Despite Israel being important for combating antisemitism and giving Jews a physical place to reside in, I connect to it on a spiritual level. I have often heard people say they feel more connected to Israel than where they grew up, and that truly resonates with me. After all my education about Israel and Judaism, I attended Birthright this summer, surrounded by many American Jews, yet I still did not have this connection with the people or the land.
Maybe it was because the type of people or the fact that many of them did not even know what Shabbat was, after feeling defeated and upset that I had to spend two more months in a place where the people did not fit me and I sweat more than ever before. I went into my apartment of J-Internship with people not just from LA but from all over the country, people with different backgrounds but all with the knowledge of what Shabbat is.
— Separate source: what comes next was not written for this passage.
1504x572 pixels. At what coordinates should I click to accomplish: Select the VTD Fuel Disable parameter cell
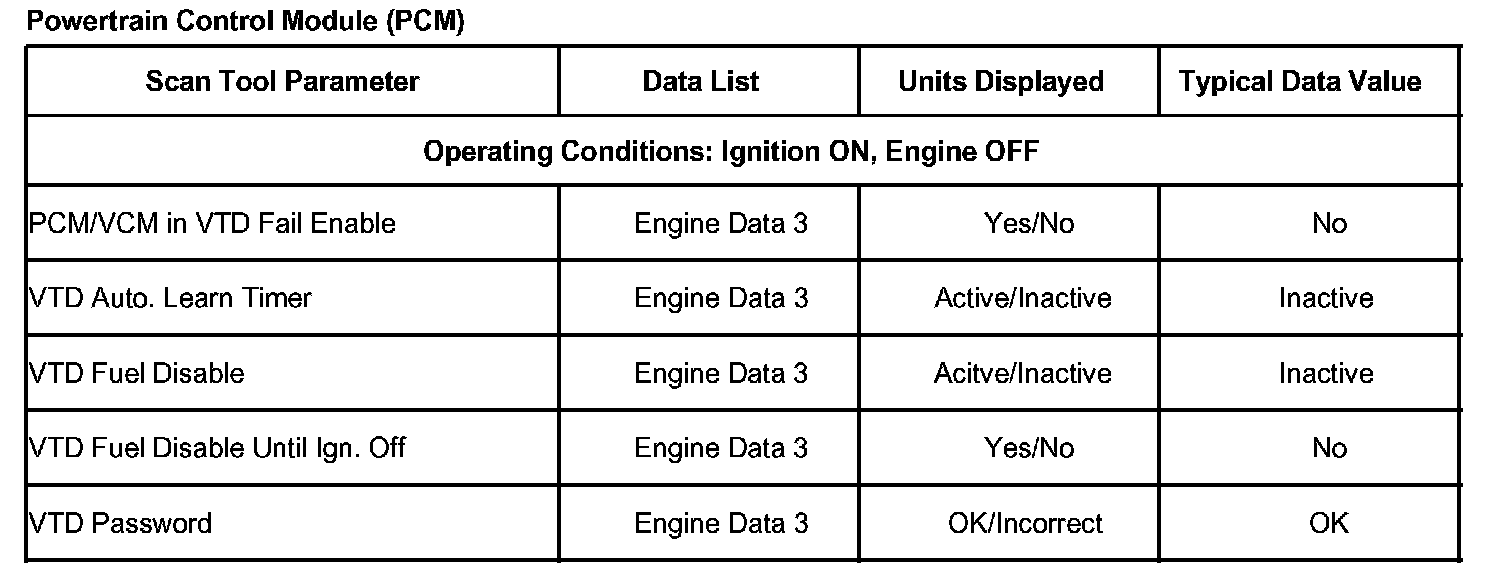[137, 373]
We went to the Western Wall together for our first Shabbat in Israel and lit candles. Both experiences that I have had many times before, but had never felt connected in the same way. I was shocked about the tears that started to fill my eyes and was curious about why I felt this way. I came to the conclusion that it was because I was surrounded in this beautiful place that brought all these amazing people who were passionate about Israel and learning about their Judaism to come together and be as one.
I'm not going to be cheesy and say Israel is my home, because I grew up in a suburb of the East Bay in California in a typical cookie cutter house, but I will say I felt more at home with myself in Israel than I ever have in the comforts of my suburban home in California.
Shayna Barrall is studying communication at the University of Oregon. After spending the summer in Israel her love for Israel has grown and she hopes to return in the future.